Rony provides facilities to implement clustered services quickly. When you write your service using Rony framework, you write the minimum amount of boiler-place code. Most of the code generated by Rony.

Architect Diagram

Components

Edge

The outermost layer of Rony is edge.Server. This is the only object which you need to access all the capabilities of Rony. Edge servers are identifies by their unique id (i.e., replica set) in a cluster. When you write your code you can do different actions depending on the replica-set of the current node, find other edge servers by their replica-set or their unique id.

Edge servers are build of other sub-components. Gateway, Cluster, Tunnel and Store. In following we explain what is their responsibility of each component.

1. Gateway

Gateway is the only component of the edge which MUST be setup. You cannot have an edge server without any gateway defined. Gateway manages the connection between edge.Server and external clients. Clients could talk to the gateway by http, websocket or both.

2. Cluster

Cluster is an OPTIONAL component of the edge server. Cluster manages the cluster as its name spoiled. You set up cluster when initializing your edge server. Cluster communicates with each other by using gossip protocol. You can get information about the current node or any other node in the cluster by accessing Cluster components.

3. Tunnel

Tunnel is an OPTIONAL component of the edge server. Tunnel provides end-to-end communication between edge server. Rony recommends to use Tunnel with the information collected from Cluster component.

4. Store

Store is a REQUIRED component of the edge server. Store provides persistent key-value store. It is useful and could be used to by you to extend your ability to save structured data locally. It supports TTL on keys.


Context

Rony has three type contexts. They provide three layer of separation. rony.Conn edge.DispatchCtx and edge.RequestCtx are the layered contexts of Rony.

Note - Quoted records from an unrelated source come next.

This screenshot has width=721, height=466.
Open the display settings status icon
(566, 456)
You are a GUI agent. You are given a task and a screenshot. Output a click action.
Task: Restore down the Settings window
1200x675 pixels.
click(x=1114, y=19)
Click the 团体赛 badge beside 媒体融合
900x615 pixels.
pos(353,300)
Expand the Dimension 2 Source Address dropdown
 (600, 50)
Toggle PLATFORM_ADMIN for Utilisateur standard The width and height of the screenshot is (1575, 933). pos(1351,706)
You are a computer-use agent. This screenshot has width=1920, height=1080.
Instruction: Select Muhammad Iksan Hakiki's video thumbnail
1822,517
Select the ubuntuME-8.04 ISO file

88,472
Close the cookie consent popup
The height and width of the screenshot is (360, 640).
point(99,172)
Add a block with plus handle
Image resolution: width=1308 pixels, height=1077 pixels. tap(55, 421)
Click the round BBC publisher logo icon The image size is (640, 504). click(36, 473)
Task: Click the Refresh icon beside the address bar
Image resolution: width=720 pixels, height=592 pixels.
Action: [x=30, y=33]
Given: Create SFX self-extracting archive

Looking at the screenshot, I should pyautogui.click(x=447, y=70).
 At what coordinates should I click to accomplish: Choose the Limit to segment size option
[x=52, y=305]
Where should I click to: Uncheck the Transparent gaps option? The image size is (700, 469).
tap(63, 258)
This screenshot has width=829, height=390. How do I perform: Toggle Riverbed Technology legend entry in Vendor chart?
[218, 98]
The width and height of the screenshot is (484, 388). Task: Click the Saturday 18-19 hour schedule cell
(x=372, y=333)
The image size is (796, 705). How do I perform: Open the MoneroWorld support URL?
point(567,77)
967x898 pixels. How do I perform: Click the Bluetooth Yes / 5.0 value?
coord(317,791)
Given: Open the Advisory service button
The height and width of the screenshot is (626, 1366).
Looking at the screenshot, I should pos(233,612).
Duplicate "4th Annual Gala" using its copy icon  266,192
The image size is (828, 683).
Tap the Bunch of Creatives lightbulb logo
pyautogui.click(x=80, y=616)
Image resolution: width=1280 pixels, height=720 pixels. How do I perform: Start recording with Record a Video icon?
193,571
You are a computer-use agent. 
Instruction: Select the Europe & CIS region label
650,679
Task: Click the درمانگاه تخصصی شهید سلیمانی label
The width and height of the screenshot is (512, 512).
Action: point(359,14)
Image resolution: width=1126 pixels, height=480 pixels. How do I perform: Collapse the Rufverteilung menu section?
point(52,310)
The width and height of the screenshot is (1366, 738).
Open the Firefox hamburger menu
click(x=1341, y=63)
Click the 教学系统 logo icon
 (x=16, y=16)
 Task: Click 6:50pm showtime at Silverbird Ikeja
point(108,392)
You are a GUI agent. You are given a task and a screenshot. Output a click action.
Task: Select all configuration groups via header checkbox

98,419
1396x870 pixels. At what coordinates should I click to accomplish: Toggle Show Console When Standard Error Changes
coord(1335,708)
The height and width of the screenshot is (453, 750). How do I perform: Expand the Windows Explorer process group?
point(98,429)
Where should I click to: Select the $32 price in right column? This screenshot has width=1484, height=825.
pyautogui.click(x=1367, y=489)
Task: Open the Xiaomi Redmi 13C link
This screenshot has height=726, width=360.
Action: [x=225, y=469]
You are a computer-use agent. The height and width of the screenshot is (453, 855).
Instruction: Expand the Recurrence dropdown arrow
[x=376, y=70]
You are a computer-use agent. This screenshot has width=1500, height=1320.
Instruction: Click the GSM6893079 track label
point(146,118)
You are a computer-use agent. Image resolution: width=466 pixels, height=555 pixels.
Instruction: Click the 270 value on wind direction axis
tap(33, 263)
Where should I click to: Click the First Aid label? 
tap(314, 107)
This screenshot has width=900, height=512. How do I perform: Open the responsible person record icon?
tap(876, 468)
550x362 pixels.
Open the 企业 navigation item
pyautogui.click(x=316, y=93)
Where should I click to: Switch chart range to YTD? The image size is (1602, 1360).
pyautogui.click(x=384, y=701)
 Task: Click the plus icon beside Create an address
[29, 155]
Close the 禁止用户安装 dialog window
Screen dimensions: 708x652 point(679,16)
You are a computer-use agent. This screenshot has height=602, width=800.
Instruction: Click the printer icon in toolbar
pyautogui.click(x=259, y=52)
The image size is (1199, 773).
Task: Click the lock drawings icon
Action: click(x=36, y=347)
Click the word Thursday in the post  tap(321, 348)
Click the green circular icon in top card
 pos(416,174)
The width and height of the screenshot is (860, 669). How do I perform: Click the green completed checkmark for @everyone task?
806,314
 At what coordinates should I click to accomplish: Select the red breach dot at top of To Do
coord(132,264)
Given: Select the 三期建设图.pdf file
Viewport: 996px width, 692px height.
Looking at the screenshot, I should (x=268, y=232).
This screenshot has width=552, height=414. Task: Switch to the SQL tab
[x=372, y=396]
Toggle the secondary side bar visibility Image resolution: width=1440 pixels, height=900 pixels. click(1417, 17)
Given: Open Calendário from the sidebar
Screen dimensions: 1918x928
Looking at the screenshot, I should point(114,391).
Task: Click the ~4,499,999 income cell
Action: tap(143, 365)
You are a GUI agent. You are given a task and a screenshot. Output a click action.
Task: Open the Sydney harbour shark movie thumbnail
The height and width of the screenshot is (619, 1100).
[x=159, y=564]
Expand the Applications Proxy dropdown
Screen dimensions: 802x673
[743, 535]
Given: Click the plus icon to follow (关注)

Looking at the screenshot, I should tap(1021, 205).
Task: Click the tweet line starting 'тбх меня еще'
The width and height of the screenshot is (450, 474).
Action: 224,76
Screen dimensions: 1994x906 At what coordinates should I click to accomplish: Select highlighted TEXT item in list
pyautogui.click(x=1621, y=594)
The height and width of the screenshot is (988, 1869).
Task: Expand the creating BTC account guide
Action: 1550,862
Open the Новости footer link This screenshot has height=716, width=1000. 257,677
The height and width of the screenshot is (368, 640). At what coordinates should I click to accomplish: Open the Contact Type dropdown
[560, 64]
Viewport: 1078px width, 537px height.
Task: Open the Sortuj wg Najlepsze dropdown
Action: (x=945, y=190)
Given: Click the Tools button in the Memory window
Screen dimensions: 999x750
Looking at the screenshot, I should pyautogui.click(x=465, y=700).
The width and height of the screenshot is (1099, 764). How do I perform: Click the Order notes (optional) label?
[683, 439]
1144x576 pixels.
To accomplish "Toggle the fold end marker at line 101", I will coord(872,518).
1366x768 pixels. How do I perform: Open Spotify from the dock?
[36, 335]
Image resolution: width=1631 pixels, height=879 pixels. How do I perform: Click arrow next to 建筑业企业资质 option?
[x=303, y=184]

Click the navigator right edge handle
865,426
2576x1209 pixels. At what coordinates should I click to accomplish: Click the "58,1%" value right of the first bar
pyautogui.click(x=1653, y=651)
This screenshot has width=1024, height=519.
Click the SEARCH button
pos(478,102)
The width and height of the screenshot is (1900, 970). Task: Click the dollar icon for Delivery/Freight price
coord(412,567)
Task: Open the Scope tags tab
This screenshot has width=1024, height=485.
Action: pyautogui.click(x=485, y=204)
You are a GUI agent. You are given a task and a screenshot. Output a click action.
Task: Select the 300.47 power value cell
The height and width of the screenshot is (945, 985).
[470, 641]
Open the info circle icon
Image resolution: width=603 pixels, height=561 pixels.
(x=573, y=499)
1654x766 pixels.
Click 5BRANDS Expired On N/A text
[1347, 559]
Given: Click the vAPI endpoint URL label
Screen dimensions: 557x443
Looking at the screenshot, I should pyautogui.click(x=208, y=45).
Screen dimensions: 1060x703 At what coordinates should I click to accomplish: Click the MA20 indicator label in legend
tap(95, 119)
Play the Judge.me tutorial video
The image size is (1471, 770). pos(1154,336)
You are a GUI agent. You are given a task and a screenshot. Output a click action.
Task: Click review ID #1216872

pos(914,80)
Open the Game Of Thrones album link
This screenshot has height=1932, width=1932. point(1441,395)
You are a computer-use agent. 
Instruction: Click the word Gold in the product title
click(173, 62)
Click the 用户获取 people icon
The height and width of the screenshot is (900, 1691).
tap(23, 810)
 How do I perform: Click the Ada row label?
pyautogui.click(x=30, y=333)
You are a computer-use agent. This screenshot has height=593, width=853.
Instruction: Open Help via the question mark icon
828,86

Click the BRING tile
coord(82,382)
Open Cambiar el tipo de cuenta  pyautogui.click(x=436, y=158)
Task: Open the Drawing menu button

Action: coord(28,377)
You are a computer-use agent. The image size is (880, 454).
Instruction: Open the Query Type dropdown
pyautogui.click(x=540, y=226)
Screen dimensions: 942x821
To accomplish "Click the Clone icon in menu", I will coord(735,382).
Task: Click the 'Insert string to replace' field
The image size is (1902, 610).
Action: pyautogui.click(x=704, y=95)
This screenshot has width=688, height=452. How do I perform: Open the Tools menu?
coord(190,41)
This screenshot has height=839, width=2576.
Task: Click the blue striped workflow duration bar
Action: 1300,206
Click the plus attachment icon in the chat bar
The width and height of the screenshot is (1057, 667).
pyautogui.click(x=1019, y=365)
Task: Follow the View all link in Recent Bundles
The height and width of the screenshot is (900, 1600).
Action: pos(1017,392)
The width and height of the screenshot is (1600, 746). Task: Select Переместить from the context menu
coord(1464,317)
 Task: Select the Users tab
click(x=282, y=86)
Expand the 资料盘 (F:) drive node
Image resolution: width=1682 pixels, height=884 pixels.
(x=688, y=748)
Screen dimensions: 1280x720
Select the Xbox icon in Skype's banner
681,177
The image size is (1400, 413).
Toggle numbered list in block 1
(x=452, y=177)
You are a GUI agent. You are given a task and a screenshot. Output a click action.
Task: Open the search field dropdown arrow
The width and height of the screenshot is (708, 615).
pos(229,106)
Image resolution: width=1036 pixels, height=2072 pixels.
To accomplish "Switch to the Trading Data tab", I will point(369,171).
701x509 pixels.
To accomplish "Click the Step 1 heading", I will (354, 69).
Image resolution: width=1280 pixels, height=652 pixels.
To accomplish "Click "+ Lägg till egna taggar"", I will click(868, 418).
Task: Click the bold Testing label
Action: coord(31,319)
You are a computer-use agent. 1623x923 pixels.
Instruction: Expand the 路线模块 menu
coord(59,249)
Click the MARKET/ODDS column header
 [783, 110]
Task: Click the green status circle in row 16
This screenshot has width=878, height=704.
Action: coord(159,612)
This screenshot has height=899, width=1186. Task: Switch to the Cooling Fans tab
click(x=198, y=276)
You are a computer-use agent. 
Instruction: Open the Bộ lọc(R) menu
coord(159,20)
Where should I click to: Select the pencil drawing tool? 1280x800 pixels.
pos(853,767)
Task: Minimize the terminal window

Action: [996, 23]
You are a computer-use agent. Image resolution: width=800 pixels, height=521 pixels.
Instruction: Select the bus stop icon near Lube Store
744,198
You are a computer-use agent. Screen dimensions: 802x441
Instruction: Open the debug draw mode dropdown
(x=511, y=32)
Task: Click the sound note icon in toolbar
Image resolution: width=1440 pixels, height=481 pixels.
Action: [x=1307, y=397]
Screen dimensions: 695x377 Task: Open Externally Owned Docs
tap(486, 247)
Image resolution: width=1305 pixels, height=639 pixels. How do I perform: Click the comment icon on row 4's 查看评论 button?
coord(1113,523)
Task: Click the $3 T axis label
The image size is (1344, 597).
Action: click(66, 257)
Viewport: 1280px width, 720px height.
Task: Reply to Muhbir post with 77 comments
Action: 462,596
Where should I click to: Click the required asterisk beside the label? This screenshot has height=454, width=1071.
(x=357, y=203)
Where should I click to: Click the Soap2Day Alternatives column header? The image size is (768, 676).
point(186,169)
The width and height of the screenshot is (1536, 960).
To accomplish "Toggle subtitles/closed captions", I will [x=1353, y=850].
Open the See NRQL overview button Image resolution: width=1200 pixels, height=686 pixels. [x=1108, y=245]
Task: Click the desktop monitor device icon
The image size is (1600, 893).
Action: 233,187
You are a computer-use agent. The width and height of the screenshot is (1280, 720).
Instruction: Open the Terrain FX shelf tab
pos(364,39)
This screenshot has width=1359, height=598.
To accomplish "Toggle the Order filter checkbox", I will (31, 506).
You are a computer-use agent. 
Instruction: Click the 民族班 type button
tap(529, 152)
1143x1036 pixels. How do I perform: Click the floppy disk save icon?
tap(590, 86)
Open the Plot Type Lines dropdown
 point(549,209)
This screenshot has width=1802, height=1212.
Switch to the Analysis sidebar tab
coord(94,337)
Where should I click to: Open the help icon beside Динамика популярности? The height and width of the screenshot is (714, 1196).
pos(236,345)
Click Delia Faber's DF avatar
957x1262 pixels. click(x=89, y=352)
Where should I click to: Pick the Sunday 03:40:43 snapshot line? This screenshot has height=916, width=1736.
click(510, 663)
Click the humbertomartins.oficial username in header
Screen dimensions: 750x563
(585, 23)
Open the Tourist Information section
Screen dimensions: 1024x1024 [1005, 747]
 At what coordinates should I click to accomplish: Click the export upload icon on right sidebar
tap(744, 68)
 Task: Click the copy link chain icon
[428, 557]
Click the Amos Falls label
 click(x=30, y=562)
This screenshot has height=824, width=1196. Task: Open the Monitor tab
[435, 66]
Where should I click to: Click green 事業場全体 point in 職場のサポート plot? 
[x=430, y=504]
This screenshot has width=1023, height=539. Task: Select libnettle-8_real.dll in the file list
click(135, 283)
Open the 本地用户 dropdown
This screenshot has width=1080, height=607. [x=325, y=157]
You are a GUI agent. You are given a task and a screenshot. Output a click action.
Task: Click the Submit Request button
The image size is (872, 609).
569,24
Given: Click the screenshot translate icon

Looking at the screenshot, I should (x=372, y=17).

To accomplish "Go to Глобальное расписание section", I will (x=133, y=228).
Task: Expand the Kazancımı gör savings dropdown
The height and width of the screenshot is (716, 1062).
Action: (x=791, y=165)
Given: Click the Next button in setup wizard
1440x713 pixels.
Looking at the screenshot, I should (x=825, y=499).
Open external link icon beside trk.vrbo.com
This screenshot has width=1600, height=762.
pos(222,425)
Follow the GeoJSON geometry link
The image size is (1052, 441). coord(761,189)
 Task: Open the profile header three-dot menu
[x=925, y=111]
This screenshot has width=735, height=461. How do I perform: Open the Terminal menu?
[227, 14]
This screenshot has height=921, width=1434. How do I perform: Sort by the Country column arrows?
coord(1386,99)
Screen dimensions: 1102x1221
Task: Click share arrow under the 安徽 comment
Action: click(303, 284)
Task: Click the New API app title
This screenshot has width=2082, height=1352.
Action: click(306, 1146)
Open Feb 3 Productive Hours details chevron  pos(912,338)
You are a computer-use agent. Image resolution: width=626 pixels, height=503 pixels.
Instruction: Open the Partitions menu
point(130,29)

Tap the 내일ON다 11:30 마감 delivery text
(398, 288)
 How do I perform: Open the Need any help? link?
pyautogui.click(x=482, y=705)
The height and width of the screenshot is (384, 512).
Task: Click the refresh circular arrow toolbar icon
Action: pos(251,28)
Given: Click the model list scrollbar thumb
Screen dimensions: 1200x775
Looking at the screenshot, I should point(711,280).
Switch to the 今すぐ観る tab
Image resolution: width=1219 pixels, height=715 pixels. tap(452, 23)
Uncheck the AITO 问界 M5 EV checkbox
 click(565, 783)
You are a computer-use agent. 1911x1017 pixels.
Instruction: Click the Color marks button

|--- Conn ----------------------------------------|
|   |--- DispatchCtx --------------------------|  |
|   |   |--- RequestCtx -------------------|   |  |
|   |   |--- RequestCtx -------------------|   |  |
|   |   |   .                              |   |  |
|   |   |   .                              |   |  |
|   |------------------------------------------|  |
|                                                 |
|   |--- DispatchCtx --------------------------|  |
|   |   |--- RequestCtx -------------------|   |  |
|   |   |--- RequestCtx -------------------|   |  |
|   |------------------------------------------|  |
|                                                 |
|                      .                          |
|                      .                          |
|-------------------------------------------------|

1. Conn

Conn is the outermost context. It is created when a connection established between client and edge server. It is destroyed when the connection closed. Connections could be Persistent (i.e., websocket) or Non-Persistent (i.e., http).

2. DispatchCtx

DispatchCtx is created when a message (i.e., MessageEnvelop or MessageContainer) received. It will exist until the last request executed. In other words if the received message was MessageEnvelope then DispatchCtx has only one RequestCtx and if the received message was MessageContainer then DispatchCtx has as many RequestCtx as the number of message envelops it contains.

3. RequestCtx

RequestCtx is the latest context which actually is accessed by the developer. Each RPC handler has a reference to its RequestCtx. You have access to other sub-components such as Cluster, Tunnel and Store through the RequestCtx.